Grand Prix, (also simply referred to as Formula One on the BBC or BBC F1 during its second run from 2009 to 2015) is a British television programme based on the Formula One World Championship, had three main presenters during its history: Murray Walker from 1978 to 1996, Jake Humphrey from 2009 to 2012 and Suzi Perry from 2013 to 2015. Among the more occasional hosts were Steve Rider, Des Lynam, Sue Barker and Lee McKenzie.

==Production==
In the early days of the programme, all races apart from the British Grand Prix were commentated at BBC Television Centre in London due to the high costs of travelling to races with live broadcasts done on location. The team would not usually travel to non-European races to commentate unless another broadcaster paid for the travel expenses. Murray Walker would usually be flown to the location of the tracks to record a short scene before returning to England to watch the race from London with some broadcasts having commentary live with highlights aired or recorded commentary in highlights. On occasions the BBC employed a "ghost commentator" which was someone who would be in touch with the production team in London and gained access to timing monitors so that cameras could record what was occurring off the track. The first "ghost commentator" was Mark Fogarty with Joe Saward taking over in the early 1990s.

==Conception==
Following the excitement and interest of the 1976 Formula One season, the BBC decided to cover all races from 1978. The BBC originally wanted to have Raymond Baxter as commentator but his commitments with Tomorrow's World and air shows that aired on BBC taking his priority, BBC had Murray Walker on their list as well and Walker got the job.

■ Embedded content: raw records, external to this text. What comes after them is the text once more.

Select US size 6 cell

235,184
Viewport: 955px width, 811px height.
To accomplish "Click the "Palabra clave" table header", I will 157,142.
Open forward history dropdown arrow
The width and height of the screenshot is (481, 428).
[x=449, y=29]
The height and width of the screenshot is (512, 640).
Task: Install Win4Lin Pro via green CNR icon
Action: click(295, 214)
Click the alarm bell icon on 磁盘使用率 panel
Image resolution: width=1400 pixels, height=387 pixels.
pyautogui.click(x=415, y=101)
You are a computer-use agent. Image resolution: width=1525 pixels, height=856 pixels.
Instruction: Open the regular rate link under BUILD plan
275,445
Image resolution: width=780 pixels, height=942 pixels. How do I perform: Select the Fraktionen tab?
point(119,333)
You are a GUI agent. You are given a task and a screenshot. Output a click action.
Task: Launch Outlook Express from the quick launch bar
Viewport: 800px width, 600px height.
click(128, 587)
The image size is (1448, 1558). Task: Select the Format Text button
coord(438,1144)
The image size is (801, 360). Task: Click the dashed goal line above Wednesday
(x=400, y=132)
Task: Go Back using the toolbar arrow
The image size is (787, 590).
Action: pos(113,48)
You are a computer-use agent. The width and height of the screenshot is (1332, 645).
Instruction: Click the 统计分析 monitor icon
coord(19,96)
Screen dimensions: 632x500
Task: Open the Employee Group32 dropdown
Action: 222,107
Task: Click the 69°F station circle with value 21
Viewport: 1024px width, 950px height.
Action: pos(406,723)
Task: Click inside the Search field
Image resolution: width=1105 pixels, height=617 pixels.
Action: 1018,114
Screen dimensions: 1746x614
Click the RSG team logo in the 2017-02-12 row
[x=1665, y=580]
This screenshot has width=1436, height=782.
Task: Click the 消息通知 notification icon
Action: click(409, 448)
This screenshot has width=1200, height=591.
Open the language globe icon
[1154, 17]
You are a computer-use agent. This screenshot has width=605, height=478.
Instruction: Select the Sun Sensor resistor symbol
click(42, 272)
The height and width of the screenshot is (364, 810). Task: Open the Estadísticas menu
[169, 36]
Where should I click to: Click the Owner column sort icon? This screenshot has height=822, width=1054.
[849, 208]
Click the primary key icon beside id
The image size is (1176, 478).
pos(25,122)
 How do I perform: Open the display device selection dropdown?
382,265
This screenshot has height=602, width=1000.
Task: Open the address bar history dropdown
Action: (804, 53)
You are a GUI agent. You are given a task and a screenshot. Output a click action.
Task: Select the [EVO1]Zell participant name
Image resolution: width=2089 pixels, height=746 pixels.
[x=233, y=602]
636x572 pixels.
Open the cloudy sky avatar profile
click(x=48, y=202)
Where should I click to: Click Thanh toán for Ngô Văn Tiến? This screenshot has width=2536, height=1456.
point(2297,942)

The corporation had initially shown the odd race that featured on the calendar from 1959 till 1977 either live in segments or in highlights (these mostly being Monaco, Belgian, British (BBC being host broadcaster), German, Dutch and Italian Grands Prix) but elected to go with as many races as possible from 1978.

==History==
===1978–1996===
The first broadcast of the programme came at the 1978 Monaco Grand Prix and the show featured one of the most iconic theme tunes in sport, with Fleetwood Mac's "The Chain".

In 1978, the BBC showed 11 races, Monaco, Belgium, Spain, France, Britain, Germany, Austria, Holland, Italy, United States and Canada. Most of their highlight shows were aired on BBC2 late at night although the British Grand Prix was shown live and they aired highlights of the Canadian Grand Prix on the Wednesday after the race on Sportsnight and also the first race in Argentina on the Wednesday after again on Sportsnight both on BBC1. The South Africa, Brazil, USA West Long Beach (both as highlights the week later) and Sweden races were also shown on ITV.

1979 saw Monaco and Britain live on BBC1, highlights of all their races were shown on BBC2 except Brazil which was aired on the Wednesday after the race on Sportsnight, and the Austrian Grand Prix which was not aired due to a TV dispute with host broadcaster ORF and the race promoters. From the Italian Grand Prix onwards saw James Hunt join the commentary booth alongside Walker after Hunt announced his retirement from racing that year.

1980 saw Monaco and Britain live on BBC1, highlights of all their races were shown on BBC2 except Brazil.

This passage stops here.